The Critical Reading segment followed. By the time Carmichael warned of the nearing stop time, Helen’s fingers were numb from the taut grip on the pencil. Everyone thumped closed their booklets and tossed down writing instruments. A collective exhale threatened to blow away the walls.
Carmichael regulated their departure, and everyone shuffled outside like soldiers dazed from battle.
Helen wasn’t sure her brain was even controlling her body any more, but her feet seemed to understand the need to leave. She found herself on the sidewalk and slowed before stumbling into Tai who had been gathered into her parents embrace. Her mother had a bouquet of carnations in hand and they chatted over one another with a barrage of questions and answers about the test.
Helen gave a quiet wave she wasn’t sure Tai noticed and headed down the line of cars.
“How’d it go?” asked her mom as Helen slumped into the passenger seat.

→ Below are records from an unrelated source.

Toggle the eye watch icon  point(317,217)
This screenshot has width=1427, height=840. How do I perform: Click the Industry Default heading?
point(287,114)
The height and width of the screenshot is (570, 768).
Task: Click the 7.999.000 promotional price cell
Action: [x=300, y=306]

She rubbed her hands over her face, stirring blood and willing her brain to return to normal working order. “I don’t know. It happened so fast. I got in there and poof it was over.”
“I’m sure you did great.”
Helen shrugged and leaned her head against the window, careful to not let the weighted lump shatter the glass. “I guess we’ll see when the results come out, right?”
“Right. For now, how about lunch? Ben and Jerry’s sound good?”
Helen snorted and rolled her eyes. “Yeah, sure. I could use a good brain freeze.”